In the data below, find the line containing "Where should I" and the line containing "This screenshot has width=942, height=643.", then reproduce them and every line between, exactly. Omit pictures.

===============

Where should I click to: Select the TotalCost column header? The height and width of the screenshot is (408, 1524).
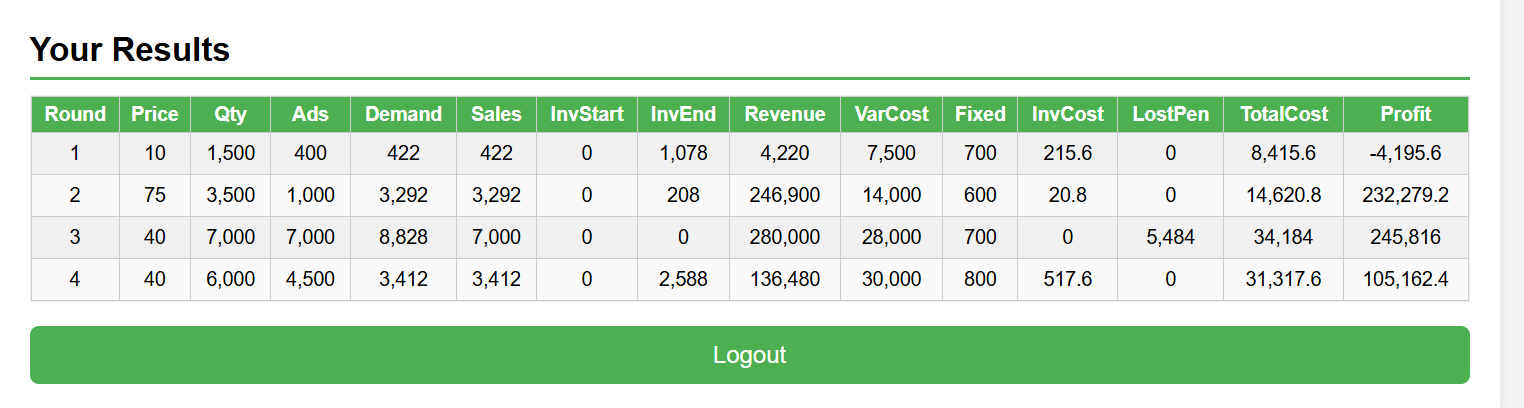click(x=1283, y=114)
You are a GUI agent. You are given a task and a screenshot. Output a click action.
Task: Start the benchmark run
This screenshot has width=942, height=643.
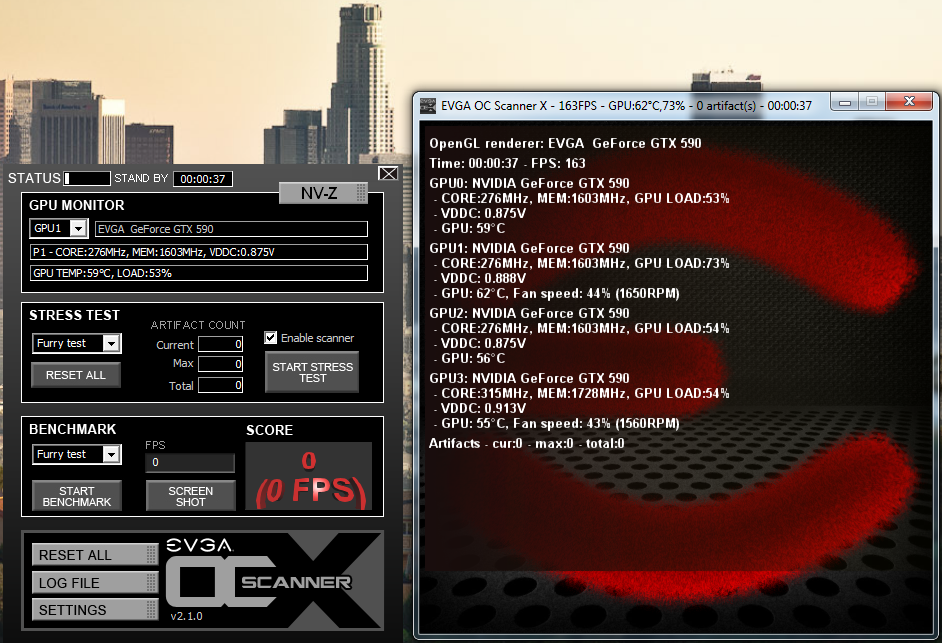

===============

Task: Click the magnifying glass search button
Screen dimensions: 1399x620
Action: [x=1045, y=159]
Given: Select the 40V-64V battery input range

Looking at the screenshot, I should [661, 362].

===============

**Solution for this problem**.
Where should I click to: Select the TotalCost column header? The height and width of the screenshot is (408, 1524).
click(x=1283, y=114)
You are a GUI agent. You are given a task and a screenshot. Output a click action.
Task: Start the benchmark run
This screenshot has width=942, height=643.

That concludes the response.